Selectors follow a priority order (XPathJSONPathRegex), ensuring reliable extraction even in complex Web2 pages. This guarantees that only the intended data is disclosed, and no additional context can be injected by adversaries.

Provider Schema Structure

Field
Type
Description

url

string

The target URL (must be HTTPS).

method

string

HTTP method (GET, POST, etc.).

responseMatches

object

Rules for matching the response, using regex or contains.

responseRedactions

object

(Optional) Selectors for redacting content, using XPath, jsonPath, or regex.

TLS-Level Security & Selective Disclosure

zkTLS leverages native properties of the TLS protocol to isolate and protect sensitive data regions.

TLS 1.3 KeyUpdate Mode

TLS 1.3 supports dynamic key rotation. zkTLS uses this mechanism to bracket the part of the response containing the target data: a new session key is created before the sensitive region, and another key update follows immediately afterward. Only the ciphertext under that specific key version is eligible for disclosure. This enables selective disclosure without exposing the rest of the session.

TLS 1.2 Compatibility Mode

Because TLS 1.2 does not support KeyUpdate, zkTLS instead uses a full zero-knowledge redaction proof verifying that the disclosed plaintext is a valid decryption of the redacted ciphertext and that no additional content is leaked. Supported cipher suites include AES-GCM and ChaCha20-Poly1305.

Zero-Knowledge Circuit Design

zkTLS adopts a minimalistic ZK circuit that focuses exclusively on verifying the correctness of selective decryption.

Rather than re-implementing TLS internally, the circuit works with two classes of information:

  • Public information that the verifier sees (redacted ciphertext fragment + TLS metadata)

  • Private information held only by the user (TLS session key material)

The circuit proves a single essential statement:

The disclosed plaintext is the only valid decryption of the corresponding ciphertext segment using the private session key.

This design keeps proving lightweight, auditable, and compatible with both browser-friendly and high-performance backends.

Circuit Overview Diagram

Attestor Network: Verification & Economic Security

Attestors act as independent verifiers, ensuring that claims originate from authentic TLS sessions.

Each attestor:

  • relays encrypted TLS traffic without accessing plaintext

  • validates ZK proofs and schema rules

  • signs claims once validation succeeds

The network is governed by on-chain staking and slashing:

  • nodes must stake to participate

  • malicious behavior results in penalties

  • all events are auditable

  • a threshold of signatures is required for final validity

This design prevents single-point compromise and mitigates user–attestor collusion.

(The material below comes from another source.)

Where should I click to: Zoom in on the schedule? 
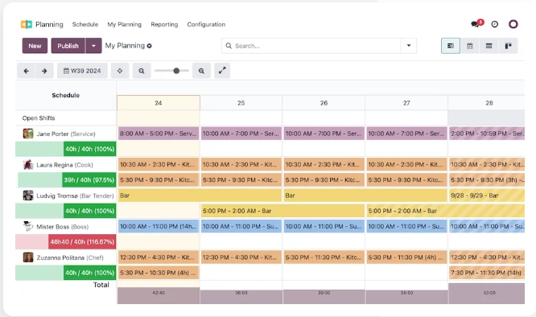pos(201,71)

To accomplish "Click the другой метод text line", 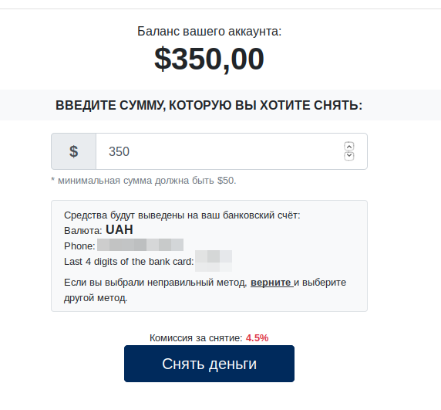I will click(x=96, y=298).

Security & Threat Mitigation

zkTLS is designed to operate securely in adversarial environments. Protections include MITM resistance via TLS authentication, strict domain binding, replay resistance, schema-based extraction preventing data injection, multi-attestor consensus, and ephemeral session keys.

Security Matrix

Threat
Mitigation

MITM Attack

TLS is used to encrypt communication between the proxy and the Attestor, combined with certificate pinning.

Phishing Attack

The Attestor verifies the target host, preventing spoofing.

Replay Attack

A timestamp and unique ID are bound to the session to prevent reuse.

Collusion Attack

Multiple Attestor nodes and a slashing mechanism disincentivize collusion.

Injection Attack

The Provider Schema validates the location of the disclosed data.

DoS Attack

Rate limiting and service fees are implemented to deter denial-of-service attacks.


zkTLS by zkMe

Live, Private, Powerful

  • Proven in Production zkTLS is already live in real-world applications, powering regulatory compliance, token sales, and identity verification for education and finance.

  • No Data Provider Required Users extract proofs directly from any HTTPS site, no need for API keys, platform integrations, or third-party approvals.

  • Native to zkMe Identity Stack zkTLS is fully integrated into zkMe’s Self-Sovereign Identity system, enabling seamless, automated issuance of verifiable credentials from Web2 sources.

  • End-to-End User Privacy The entire flow, from data access to ZK proof generation, runs locally on the user’s device. No data is stored, shared, or exposed at any point.